[Beowulf] Is there really a need for Exascale?

Fri Nov 30 12:25:24 PST 2012

On Fri, Nov 30, 2012 at 01:57:27PM -0500, Mark Hahn wrote:

> well, cuda exposes a quite different programming model;
> I'm not sure they can do much about the generational differences
> they expose.  (say, generational differences in what kind of atomic
> operations are supported by the hardware.)  many of the exposures
> are primarily tuning knobs (warp width, number of SMs, cache sizes,
> ratio of DP units per thread.)  a very high-level interface like OpenACC 
> doesn't expose that stuff - is that more what you're looking for?
> there's no denying that you get far less expressive power...

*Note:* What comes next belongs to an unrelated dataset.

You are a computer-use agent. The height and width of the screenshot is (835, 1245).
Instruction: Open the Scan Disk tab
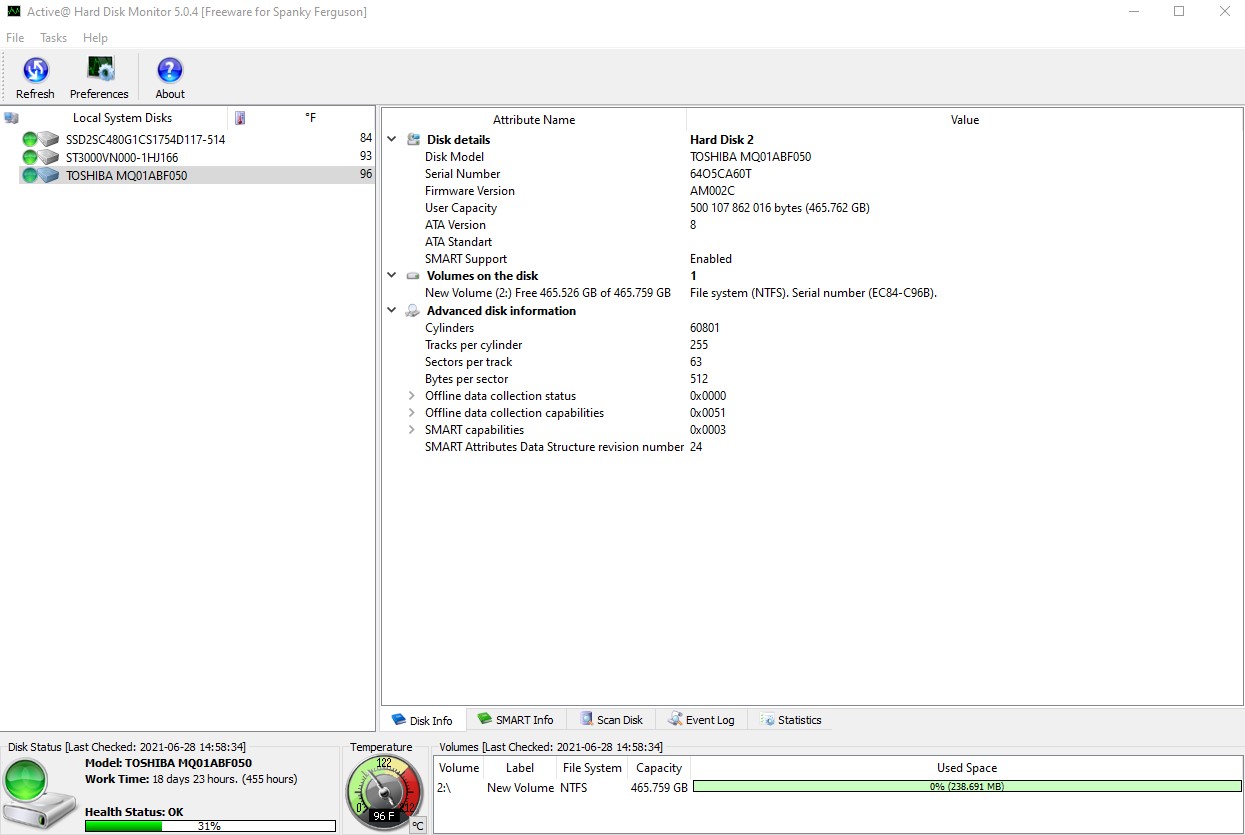tap(611, 719)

Absolutely. CUDA is a lot like assembler that way, and assembler
has been almost completely displaced by low-level but hardware-independant
languages like C. 

You can't tune as much in OpenCL, but on the other hand, you
don't have to. The achievable performance is lower, but more
uniform across diverse platforms. The JIT knows the hardware,
so that you don't have to. Parallelism is hard enough as
is, so nothing wrong with a little set of training wheels.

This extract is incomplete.